Fragmentos da supervisão A615:

Trata de um analisando muito ansioso com conflitos e atuações na área da sexualidade. Após uma briga com sua esposa sobre infidelidades mútuas, eles se reconciliaram e tiveram uma segunda lua-de-mel.

Bion: Ele se opõe ao fato de que se ele e sua esposa tiverem uma lua-de-mel, logo seu pai e sua mãe também podem ter tido um jogo sexual prazeroso - eles podem ter sido capazes de jogar esses jogos sexuais, jogos sexuais agradáveis, quando a ele não era permitido, mesmo quando aprendeu a ter prazer - como a masturbação etc. - esse prazer está passível de ser interrompido.

(…) O fato de duas pessoas poderem se encontrar e terem um intercurso verbal como esse, provoca reminiscências, o que significaria que ele ou teria de parar de vir às sessões, ele teria de parar de existir, ou teria de mudar sua visão a respeito da perversidade de seu pai e de sua mãe. Ambos sendo o tipo de perversidade de pessoas que fazem coisas sexuais juntas. Algo tem de acontecer. O problema em se matar é que se ele se matar, ele vai estar morto. Se ele não se matar vai ter de fazer algo a respeito daquela consciência moral; se ele não fizer, então ele tem que se matar, porque ele não tem direito de existir se os pais não têm permissão para estar juntos. Se eles não têm permissão para ter uma relação sexual agradável, então é o fim dele. Mas se ele quiser continuar a existir, terá de mudar sua visão a respeito da depravação de seus pais, e também terá de mudar sua visão a respeito de analista e analisando, porque em vez de ser apenas uma dessas coisas estúpidas que analistas e analisandos fazem, a análise verdadeiramente dá resultado. As pessoas, na verdade, crescem - ele cresceu - portanto, teria de admitir que ambos analista e analisando - ele é um deles - estão envolvidos em uma atividade criativa e efetiva. Eu pensaria que a questão sobre a qual ele tem de estar consciente é a qualidade assassina daquela consciência moral, que odeia um intercurso prazeroso - verbal ou de qualquer outra forma, com sucesso e feliz. Portanto, penso que seria útil para ele estar consciente disso para que pudesse compensar aquele tipo de padrão moral homicida, que realmente significaria a destruição de qualquer atividade criativa.

 

2. Como fomos integrando, em nosso referencial, o conceito consciência moral primitiva

Nossa forma de pensar psicanaliticamente sobre as manifestações da moralidade sempre se baseou nas formulações clássicas de S. Freud (1924/1976, 1930/1974, 1938/1975) e de Melanie Klein (1933/1970) sobre o sentimento inconsciente de culpa. Víamos o pensamento de Bion a esse respeito, especificamente sua ênfase em um superego cruel, como também tendo este embasamento.

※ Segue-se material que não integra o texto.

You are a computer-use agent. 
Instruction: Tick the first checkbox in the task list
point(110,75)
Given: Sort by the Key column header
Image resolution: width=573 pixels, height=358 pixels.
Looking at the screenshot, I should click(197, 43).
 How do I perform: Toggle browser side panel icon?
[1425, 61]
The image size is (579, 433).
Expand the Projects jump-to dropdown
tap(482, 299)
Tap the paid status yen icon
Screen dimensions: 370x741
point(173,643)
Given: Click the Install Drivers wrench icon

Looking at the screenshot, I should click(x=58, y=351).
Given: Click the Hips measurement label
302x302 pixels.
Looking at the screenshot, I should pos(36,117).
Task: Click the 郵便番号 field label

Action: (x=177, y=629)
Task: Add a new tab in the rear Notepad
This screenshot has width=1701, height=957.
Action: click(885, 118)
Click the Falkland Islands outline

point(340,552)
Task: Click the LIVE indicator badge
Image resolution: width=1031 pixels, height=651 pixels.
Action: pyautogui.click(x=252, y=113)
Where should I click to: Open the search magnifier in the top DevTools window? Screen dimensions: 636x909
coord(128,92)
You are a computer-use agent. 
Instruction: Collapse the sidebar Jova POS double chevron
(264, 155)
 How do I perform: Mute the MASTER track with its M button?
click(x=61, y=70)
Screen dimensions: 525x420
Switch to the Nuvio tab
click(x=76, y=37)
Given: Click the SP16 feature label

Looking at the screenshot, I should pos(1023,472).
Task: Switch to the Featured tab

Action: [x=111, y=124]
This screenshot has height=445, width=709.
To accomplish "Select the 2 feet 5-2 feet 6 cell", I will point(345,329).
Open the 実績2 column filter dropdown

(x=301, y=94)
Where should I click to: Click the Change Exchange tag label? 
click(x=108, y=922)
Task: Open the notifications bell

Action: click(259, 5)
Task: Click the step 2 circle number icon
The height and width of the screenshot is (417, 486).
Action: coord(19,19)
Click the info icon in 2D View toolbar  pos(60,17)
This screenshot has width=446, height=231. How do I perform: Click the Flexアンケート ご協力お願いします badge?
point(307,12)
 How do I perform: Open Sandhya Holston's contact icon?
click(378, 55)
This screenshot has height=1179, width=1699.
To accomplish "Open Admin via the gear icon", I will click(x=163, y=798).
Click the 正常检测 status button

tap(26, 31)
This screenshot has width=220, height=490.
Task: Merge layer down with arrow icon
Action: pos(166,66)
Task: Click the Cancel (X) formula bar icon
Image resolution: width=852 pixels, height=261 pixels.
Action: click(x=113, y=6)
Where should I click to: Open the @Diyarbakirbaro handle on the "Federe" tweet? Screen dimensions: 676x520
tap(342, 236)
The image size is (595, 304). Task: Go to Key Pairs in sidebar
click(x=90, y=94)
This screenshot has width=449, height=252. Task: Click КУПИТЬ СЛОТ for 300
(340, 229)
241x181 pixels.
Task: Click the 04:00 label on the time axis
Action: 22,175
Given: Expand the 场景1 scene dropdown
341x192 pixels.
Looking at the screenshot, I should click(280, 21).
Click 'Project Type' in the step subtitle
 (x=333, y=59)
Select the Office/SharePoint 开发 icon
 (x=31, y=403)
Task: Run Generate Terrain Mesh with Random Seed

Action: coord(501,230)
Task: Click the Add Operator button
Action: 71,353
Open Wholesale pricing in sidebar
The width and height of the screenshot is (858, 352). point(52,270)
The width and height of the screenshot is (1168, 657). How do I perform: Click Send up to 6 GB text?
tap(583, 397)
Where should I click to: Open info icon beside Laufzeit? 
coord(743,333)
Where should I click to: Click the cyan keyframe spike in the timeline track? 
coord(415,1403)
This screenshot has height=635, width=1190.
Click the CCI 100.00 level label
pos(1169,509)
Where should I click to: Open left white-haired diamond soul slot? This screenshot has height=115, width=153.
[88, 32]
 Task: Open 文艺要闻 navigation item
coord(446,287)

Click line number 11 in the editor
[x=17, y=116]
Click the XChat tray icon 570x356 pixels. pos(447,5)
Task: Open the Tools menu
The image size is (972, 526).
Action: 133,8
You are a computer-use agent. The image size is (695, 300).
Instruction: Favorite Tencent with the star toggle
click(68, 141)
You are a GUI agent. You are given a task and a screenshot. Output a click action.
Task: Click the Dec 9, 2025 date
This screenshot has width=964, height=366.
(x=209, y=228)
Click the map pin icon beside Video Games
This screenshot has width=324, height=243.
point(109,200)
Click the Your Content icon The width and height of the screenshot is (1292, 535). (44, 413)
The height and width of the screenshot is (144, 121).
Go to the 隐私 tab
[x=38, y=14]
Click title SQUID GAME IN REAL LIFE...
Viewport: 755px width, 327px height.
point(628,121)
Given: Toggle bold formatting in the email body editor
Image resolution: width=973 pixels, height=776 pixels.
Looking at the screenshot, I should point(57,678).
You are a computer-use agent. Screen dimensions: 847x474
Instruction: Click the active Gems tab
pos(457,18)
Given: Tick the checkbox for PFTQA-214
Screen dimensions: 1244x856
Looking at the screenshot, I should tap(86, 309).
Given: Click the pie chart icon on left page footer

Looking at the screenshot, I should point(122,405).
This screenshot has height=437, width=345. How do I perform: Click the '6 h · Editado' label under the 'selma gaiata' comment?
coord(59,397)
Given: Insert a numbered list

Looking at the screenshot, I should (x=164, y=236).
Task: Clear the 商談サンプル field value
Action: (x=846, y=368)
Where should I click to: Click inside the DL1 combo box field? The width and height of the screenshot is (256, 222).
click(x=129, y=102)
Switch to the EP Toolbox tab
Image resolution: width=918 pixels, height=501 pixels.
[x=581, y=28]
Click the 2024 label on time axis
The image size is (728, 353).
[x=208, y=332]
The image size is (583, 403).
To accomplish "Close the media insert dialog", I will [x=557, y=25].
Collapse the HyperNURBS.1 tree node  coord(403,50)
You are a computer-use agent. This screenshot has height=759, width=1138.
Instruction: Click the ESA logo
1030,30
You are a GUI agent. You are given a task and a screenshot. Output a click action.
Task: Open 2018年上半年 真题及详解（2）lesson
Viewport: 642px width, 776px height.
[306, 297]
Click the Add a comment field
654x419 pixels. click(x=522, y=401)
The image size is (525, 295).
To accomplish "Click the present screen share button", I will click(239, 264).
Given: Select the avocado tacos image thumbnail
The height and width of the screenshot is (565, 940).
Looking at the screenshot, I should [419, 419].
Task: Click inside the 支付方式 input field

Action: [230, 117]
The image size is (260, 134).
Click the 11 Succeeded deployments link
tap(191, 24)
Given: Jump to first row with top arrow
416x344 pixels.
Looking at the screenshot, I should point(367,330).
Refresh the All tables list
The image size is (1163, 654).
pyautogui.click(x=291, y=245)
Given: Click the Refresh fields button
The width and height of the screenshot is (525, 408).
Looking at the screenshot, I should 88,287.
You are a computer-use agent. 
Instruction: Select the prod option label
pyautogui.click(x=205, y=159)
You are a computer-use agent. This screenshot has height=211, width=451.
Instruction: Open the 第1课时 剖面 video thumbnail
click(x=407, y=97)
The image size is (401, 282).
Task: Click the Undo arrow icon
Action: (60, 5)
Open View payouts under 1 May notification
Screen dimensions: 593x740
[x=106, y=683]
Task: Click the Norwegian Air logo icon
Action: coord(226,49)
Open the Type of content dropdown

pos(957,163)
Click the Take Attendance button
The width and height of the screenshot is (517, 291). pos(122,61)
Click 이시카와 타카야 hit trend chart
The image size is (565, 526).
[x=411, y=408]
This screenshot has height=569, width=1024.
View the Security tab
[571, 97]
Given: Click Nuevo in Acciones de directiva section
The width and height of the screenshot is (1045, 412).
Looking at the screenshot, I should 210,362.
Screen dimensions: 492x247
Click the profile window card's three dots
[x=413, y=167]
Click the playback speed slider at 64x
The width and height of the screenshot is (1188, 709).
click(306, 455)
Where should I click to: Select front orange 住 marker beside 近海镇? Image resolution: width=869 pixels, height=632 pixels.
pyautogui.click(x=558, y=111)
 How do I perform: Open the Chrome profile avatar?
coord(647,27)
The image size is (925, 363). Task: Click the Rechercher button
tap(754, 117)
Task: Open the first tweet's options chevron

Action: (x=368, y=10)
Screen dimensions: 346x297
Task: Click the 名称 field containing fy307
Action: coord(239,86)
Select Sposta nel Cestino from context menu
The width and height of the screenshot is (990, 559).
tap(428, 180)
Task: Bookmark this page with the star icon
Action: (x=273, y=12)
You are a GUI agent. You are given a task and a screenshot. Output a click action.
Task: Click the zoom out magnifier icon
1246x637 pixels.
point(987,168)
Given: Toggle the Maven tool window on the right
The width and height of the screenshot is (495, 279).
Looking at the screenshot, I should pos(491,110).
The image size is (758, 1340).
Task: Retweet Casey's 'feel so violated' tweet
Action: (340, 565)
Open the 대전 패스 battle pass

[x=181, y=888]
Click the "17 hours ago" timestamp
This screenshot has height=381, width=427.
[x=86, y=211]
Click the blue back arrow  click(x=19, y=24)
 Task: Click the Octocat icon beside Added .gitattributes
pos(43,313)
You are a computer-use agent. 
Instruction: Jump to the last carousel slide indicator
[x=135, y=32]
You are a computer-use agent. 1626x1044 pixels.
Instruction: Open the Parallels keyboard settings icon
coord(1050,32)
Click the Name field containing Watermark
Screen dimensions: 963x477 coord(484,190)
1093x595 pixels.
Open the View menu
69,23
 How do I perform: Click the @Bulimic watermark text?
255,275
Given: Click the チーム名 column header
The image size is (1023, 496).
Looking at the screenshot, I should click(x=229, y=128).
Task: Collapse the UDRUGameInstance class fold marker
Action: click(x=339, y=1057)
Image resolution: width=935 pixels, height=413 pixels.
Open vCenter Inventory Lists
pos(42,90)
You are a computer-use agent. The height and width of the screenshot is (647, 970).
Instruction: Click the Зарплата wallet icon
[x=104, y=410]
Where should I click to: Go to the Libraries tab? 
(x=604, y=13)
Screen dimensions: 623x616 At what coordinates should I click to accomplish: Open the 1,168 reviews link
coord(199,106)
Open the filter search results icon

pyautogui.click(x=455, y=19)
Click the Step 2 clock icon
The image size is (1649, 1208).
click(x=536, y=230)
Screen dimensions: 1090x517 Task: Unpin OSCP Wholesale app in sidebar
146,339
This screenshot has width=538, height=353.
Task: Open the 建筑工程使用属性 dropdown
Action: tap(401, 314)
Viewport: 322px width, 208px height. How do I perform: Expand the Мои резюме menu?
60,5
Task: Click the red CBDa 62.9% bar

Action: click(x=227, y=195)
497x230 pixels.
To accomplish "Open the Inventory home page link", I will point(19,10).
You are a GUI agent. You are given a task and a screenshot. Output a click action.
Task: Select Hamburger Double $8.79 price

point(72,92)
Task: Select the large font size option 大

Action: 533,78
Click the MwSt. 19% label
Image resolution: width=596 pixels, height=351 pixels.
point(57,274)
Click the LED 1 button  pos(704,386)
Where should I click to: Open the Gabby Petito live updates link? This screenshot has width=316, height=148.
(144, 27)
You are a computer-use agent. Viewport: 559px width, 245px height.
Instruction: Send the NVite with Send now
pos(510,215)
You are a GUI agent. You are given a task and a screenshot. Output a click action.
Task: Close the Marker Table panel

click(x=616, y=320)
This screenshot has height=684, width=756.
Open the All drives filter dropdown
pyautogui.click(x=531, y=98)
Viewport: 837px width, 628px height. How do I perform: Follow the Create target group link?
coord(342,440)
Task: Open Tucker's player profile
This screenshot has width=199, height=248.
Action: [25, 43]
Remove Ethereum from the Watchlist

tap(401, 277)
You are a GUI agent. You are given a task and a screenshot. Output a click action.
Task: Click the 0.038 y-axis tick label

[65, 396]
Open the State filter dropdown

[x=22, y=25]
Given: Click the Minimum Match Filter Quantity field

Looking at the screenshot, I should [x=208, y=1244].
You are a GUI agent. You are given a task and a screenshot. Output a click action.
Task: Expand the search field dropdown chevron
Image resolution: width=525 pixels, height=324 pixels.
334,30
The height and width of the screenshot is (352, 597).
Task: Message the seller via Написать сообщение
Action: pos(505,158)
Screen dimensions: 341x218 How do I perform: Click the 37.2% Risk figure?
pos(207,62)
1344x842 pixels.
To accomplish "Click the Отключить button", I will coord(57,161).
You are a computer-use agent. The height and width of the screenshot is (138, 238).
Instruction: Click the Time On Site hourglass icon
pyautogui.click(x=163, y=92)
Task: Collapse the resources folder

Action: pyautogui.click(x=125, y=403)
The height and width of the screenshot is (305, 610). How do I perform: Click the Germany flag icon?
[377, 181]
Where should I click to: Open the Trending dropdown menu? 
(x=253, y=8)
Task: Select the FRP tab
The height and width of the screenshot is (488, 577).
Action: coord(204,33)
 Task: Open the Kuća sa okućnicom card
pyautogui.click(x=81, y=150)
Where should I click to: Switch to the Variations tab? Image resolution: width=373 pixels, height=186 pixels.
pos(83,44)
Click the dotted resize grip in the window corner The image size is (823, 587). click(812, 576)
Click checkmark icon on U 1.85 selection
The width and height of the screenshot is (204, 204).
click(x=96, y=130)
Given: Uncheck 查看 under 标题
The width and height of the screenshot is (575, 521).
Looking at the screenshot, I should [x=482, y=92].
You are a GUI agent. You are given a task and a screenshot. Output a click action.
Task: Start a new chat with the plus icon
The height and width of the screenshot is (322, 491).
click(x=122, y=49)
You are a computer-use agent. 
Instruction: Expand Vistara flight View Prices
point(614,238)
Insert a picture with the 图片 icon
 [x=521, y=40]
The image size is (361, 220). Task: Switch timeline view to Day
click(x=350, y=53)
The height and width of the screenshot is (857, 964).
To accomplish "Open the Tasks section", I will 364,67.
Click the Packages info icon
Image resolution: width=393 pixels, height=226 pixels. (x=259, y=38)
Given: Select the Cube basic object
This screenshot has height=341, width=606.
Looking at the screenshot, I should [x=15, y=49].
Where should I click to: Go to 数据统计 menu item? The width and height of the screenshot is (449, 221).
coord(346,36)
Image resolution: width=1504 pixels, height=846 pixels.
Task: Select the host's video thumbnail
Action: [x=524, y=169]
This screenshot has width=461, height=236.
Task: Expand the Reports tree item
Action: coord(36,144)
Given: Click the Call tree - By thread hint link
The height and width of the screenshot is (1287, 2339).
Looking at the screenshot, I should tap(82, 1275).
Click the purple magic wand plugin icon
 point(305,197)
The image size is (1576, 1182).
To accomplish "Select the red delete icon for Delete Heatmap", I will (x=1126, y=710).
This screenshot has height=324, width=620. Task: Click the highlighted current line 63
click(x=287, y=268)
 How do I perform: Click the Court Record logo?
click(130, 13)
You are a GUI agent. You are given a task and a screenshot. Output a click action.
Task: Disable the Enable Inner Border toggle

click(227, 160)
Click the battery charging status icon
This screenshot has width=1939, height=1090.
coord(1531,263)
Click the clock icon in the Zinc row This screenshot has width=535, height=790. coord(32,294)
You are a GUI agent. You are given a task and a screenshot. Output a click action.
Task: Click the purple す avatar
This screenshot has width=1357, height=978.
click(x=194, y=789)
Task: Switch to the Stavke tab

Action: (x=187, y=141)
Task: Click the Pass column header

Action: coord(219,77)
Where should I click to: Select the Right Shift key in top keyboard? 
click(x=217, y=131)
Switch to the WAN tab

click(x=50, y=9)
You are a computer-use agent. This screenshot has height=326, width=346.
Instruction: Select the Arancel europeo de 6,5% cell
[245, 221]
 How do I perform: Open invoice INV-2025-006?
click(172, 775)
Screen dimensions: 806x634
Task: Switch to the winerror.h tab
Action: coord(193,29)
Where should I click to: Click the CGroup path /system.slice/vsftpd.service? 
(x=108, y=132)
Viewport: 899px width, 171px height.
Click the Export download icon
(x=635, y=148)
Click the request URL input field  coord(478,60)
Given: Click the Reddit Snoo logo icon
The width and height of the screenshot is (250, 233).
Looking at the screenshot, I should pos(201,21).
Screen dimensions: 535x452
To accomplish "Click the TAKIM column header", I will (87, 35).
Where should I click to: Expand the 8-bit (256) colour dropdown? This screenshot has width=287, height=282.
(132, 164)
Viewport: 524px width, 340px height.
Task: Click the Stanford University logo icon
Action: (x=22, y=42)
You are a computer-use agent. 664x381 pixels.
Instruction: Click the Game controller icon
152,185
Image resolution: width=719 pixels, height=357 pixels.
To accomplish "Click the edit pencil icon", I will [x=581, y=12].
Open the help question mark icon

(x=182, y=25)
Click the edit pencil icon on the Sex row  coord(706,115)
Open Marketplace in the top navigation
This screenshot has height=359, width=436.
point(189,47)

Perceber que com o conceito consciência moral primitiva estávamos frente a um novo referencial, desencadeou-nos diversos movimentos: passamos a dar atenção e a reunir dados de nossa própria experiência clínica que convergissem com esta ideia; passamos a rastrear este conceito na obra publicada de Bion; passamos a examiná-lo no conjunto das teorias psicanalíticas sobre culpa.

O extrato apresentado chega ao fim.